From down the hall comes the sound of Fr Lawlor’s own rather loud alarm call.

7.30am
Have a quiet, contemplative breakfast of boiled egg and soldiers with the priests. Silence broken only by the sound of Fr Byrne’s pencil as he does the crossword, and Fr Collins, as usual, sobbing quietly about his sins.

After breakfast I have a quiet word with Fr Lawlor about him playing “The Ace of Spades” as his alarm call.

11am
Transfer Priest A in parish B to parish C over some silly indiscretion which no one really needs to know about. Then transfer priest D out of parish E and into parish B. Sit back and sip tea, and congratulate self on a job well done.

11.10am
Realise I had already transferred priest D out of parish B. Start getting a headache. Decide to leave priest D in parish E and hope nobody notices. As the saying goes “If it isn’t broken…”

12pm
A phone call from Vatican Communications Liaison, Fr Rossi. He tells me that since Enda Kenny’s infamous Dáil speech that the Vatican is working on a respectful and direct response to any subsequent media queries. These responses will consist of saying “talk to the hand” and quoting random lyrics from Broadway shows.

1pm
Lunch. Crackers and cheese. Contemplative silence broken only by Fr Collins quiet sobbing, and Fr Lawlor humming “Killed by Death.”

2pm
I take some “me” time and I log on to www.monkslookingstartled.com. I bookmark some of the more hilarious pictures for later.

2.10pm
I receive a phone call from a journalist. He asks me for a quick quote on the Church hierarchy’s alleged inability to give an unequivocal and honest response to reasonable questions. I decide to clear the air and I say “Of course, I understand, and can I just say without any equivocation – Oklahoma, where the wind comes sweepin’ down the plain, and the wavin’ wheat can sure smell sweet, when the wind comes right behind the rain.”

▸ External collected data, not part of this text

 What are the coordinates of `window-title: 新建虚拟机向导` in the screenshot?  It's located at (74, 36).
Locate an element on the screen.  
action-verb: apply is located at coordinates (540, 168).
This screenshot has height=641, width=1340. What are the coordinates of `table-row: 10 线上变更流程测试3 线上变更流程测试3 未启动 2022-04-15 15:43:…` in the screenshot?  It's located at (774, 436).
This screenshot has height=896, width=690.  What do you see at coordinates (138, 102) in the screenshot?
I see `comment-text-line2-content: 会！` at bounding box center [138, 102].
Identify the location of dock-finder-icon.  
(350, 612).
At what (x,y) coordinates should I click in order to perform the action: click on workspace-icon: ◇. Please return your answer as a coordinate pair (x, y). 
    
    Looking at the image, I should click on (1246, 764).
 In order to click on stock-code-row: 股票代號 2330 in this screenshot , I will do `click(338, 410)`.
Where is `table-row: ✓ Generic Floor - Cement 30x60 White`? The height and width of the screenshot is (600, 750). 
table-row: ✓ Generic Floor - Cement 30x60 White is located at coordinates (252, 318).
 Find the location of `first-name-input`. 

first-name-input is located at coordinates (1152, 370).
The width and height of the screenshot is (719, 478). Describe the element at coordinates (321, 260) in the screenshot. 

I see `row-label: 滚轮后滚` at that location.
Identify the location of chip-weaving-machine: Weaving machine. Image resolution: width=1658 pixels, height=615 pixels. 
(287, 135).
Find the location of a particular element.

There is silence at the other end of the line followed by a stunned “What?” Then just like they do in the films I say “And you quote me on that!” and I hang up.

3.15pm
There is great excitement as I receive an official email from the Vatican. I gather the priests together to read out the email. The email states that from now on, all official Vatican responses to criticism from the Irish government and media will simply consist of the phrase “Your ma.”

There is applause. Fr Roche shouts “Yeah!” and does a fist roll.

4pm
We take time out to relax in the common room by listening to The Priests’ latest album. Fr Lawlor is particularly taken with a bass line on one track which he says is “Phat.”

5pm
Phone call from journalist asking intrusive questions about priest F who was in parish G. I deal with the questions in a typically direct manner by hissing into the ear piece and saying “You’re breaking up…kkkkkzzzzz….the coverage is very bad where I am….kzzzzz.” The journalist sighs “I rang you on your landline.” For a moment I go blank, then I remember my training and shout “Your ma!” into the phone and I hang up.

7-8.30pm
We watch some television. Everyone complains about the lack of priests in Fair City, Coronation Street, and Eastenders. Ashley in Emmerdale doesn’t count.

9pm
As a means of “winding down” we all log on to www.monkslookingstartled.com only to find that the website is experiencing technical difficulties. Instead we log on to www.nunslookingconfused.com which isn’t nearly half as amusing.

10pm
Time for bed. I remind everyone to brush their teeth and say their prayers. Everybody is late going to bed, because Fr Collins is sobbing in the bathroom for ages.

After a quick read of the Bible and a quiet pray, I settle into bed.

Later that night I have that brilliant dream where Marty Whelan is a priest and we become the best of friends.